INTERACT is a quality improvement program to help providers identify, document, and communicate resident needs and problems. The goal is to improve care and reduce the frequency of avoidable trips to the hospital.
 
INTERACT was first developed by Joseph Ouslander, MD, and a team of researchers at Florida Atlantic University, but it has grown into its own consulting and online resource system supported by private grants.
 
If it sounds complex, it’s really not, AHCA/NCAL’s Gifford says. The real goal of INTERACT and approaches like it, Gifford says, is to get providers talking to their residents—and to one another.
 

‘It Makes Total Sense’

“It’s less focused on specific disease management, but more on these broader systems of care,” Gifford says. “If you talked about management for each disease, you’d have to talk about hundreds of protocols, and hundreds of systems. The INTERACT system distills it down to its essence.”
 
Decades of research have shown that many hospitalizations could be avoided if residents and their caregivers were not only talking to each other, but making sure they were understanding each other, Gifford says. “Doctors and nurses are smart people,” he says. “But they just aren’t always able to communicate properly.”

Systems like INTERACT “really go to the root cause,” Gifford adds. “As soon as you read it and look it, it’s like, ‘Oh, yeah. That makes total sense.’”
 

‘We’ve Been Working … For A Long Time’

 
Tom Coble is one provider who sings INTERACT’s praises. A former energy company executive, Coble came to Elmbrook Management Co. in his hometown of Ardmore, Okla., knowing little to nothing about health care (see sidebar). But he did know systems and revenue, and he could see early on that, if his company were going to make any money, it would have to become Medicare-certified.
 

To do that, he recognized, it would have to deliver quality care. And a key component of quality care, Coble says he realized early in his education as a provider, was to keep people out of the hospital.
 

His company started putting nurse practitioners in its buildings in the early 2000s. It adopted INTERACT in 2005. In the fourth quarter of last year, one of his centers had a 0 percent readmission rate. “We’ve been working on readmissions for a long time,” Coble says. The key, he says, agreeing with Gifford, is open lines of communication—not just in the buildings, but beyond them.
 

Emergency Or ‘Stress Of A Family?’

 
Many hospitalizations, Coble saw quickly, stemmed from anxiety by residents or their families, the common stress of a new environment for an ailing relative. The company now puts “Stop and Watch” guides in admission packets and hands them out to residents, families, and loved ones from day one, Coble says. The cards are an early warning tool, a part of the INTERACT system that gives caregivers a checklist of physical changes in condition to watch for.

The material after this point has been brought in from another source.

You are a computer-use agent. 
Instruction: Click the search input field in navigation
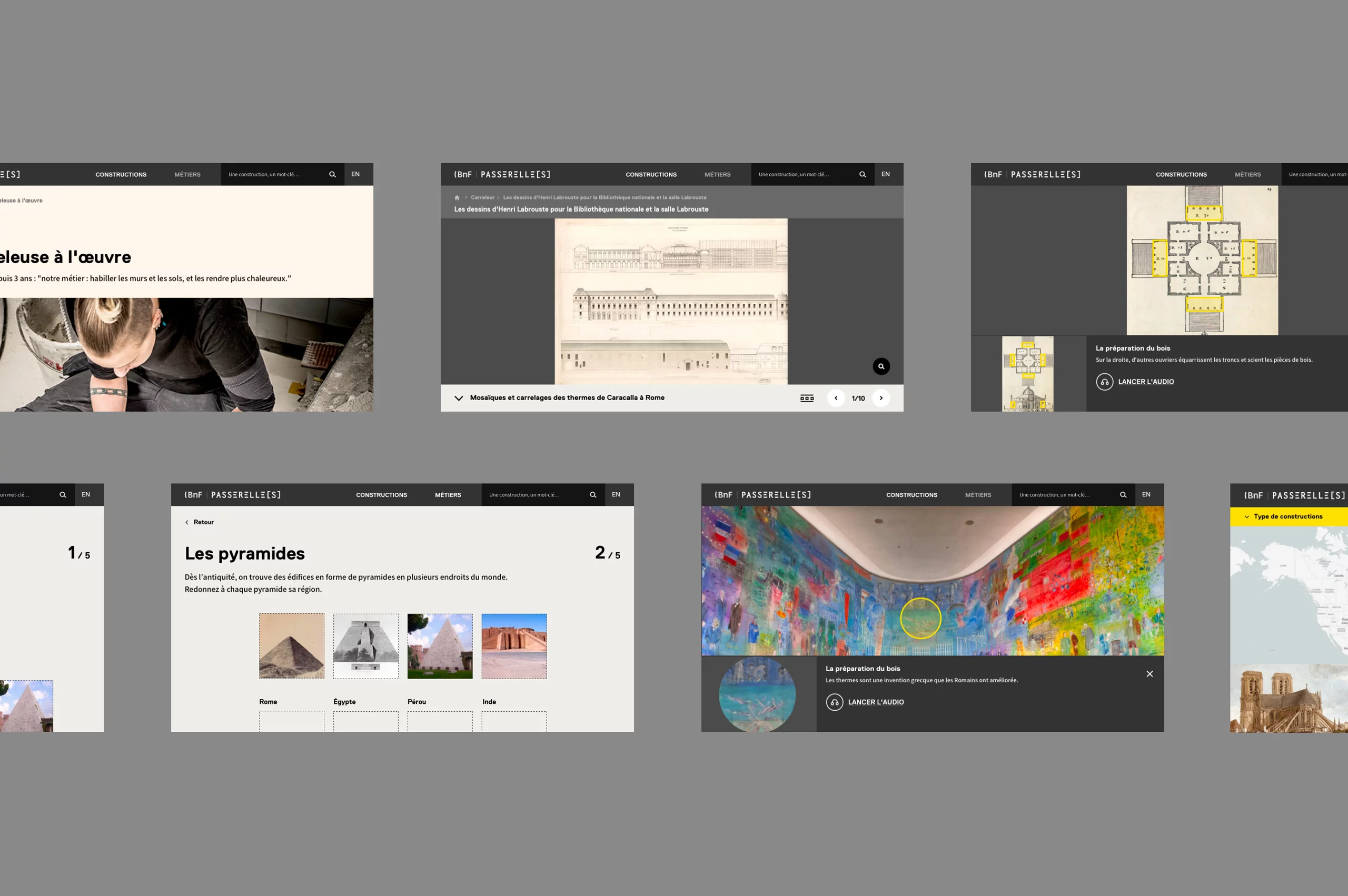pos(805,174)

The choice, as Coble sees it, is to send a stricken person to the hospital needlessly, or “just deal with the stress of a family worried about their loved one.”

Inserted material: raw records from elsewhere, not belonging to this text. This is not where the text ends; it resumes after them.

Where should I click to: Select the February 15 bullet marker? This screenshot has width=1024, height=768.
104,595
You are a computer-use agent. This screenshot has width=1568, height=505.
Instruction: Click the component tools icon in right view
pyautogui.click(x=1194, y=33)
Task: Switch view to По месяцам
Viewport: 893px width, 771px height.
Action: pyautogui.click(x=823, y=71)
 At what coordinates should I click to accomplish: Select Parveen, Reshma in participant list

Additionally, Coble says, his staff have worked hard to develop “lines of contact” with local emergency rooms. In those nonemergency cases, “We can call [the hospital] and tell them, ‘We can handle this. This family just wanted to be comforted,’” Coble says. “Most often, we can get those residents back to our facilities without the admission.”
 

‘They’re Going To Fall Behind’

 
Gifford is cheered by examples such as Coble’s, but he hopes the rest of his colleagues won’t take too long in following Coble’s lead. The 2019 penalties are coming faster than anyone thinks.

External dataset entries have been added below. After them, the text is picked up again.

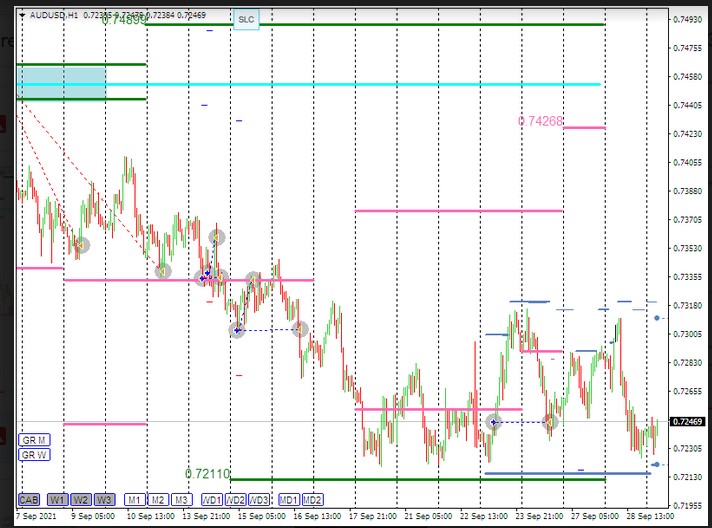Viewport: 712px width, 528px height.
Task: Toggle the GR W button
Action: [34, 456]
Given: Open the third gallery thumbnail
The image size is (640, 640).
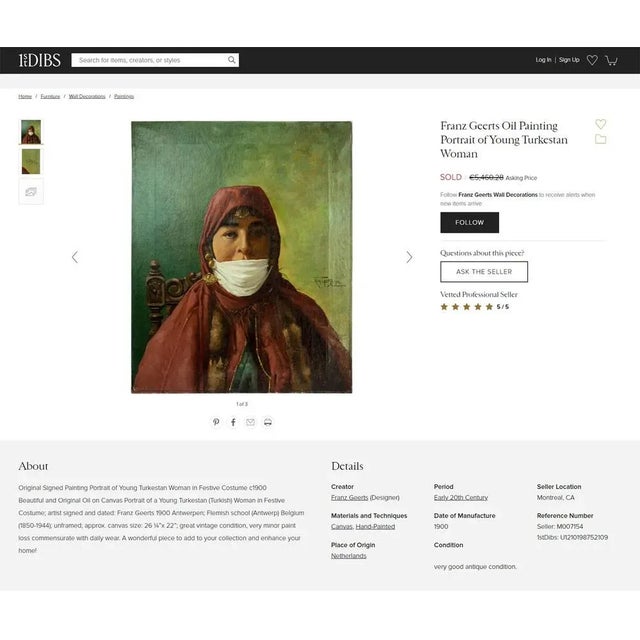Looking at the screenshot, I should (31, 191).
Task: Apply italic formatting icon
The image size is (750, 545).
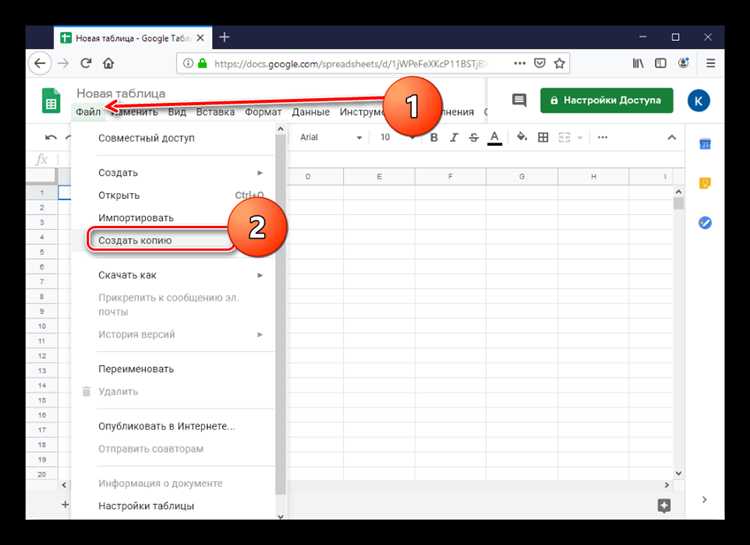Action: (x=453, y=138)
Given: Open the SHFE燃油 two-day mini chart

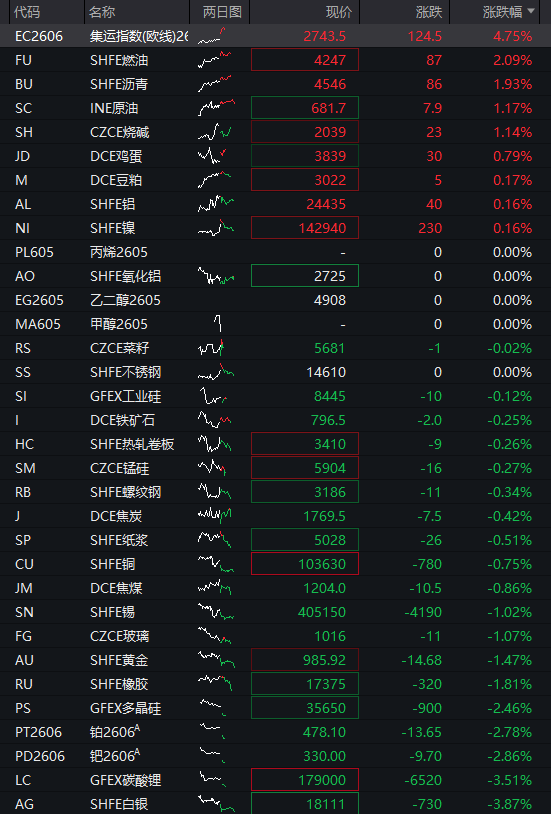Looking at the screenshot, I should pos(215,60).
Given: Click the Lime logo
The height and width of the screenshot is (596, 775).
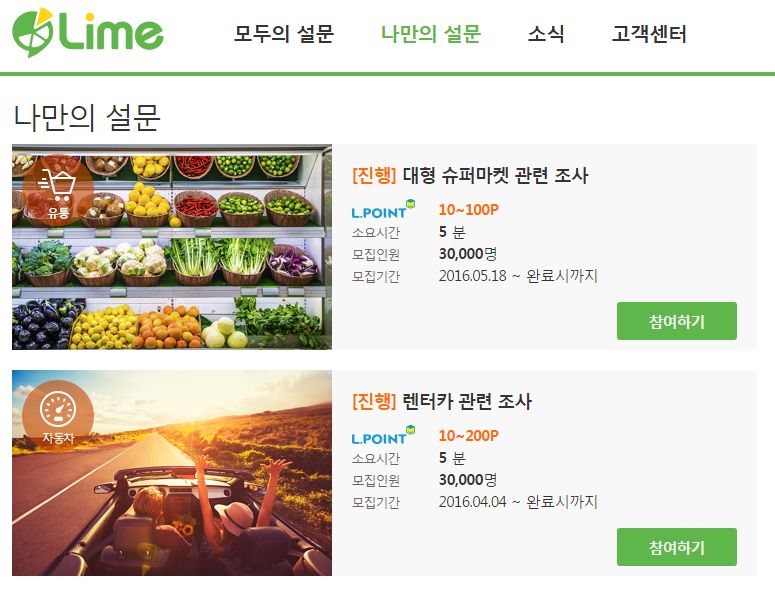Looking at the screenshot, I should click(87, 33).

“We’re trying to talk about instilling broader systems of care,” Gifford says. “They take time to implement. If people think it’s off on the horizon, they’re going to fall behind, and their center is going to suffer.”
 

AHCA/NCAL has been working on its quality goals since 2012. One of the things Gifford says he’s learned from the experience is that a targeted focus actually can have the broadest possible impact. Those centers that have reduced readmissions, for instance, have also reduced hospitalizations, he says.
 

“Clearly, we’re seeing improvement across the board,” he says. “The lesson is, if you focus on the root causes, you can change for the better. If you flit from problem to problem, you do end up doing nothing, and things don’t really change.”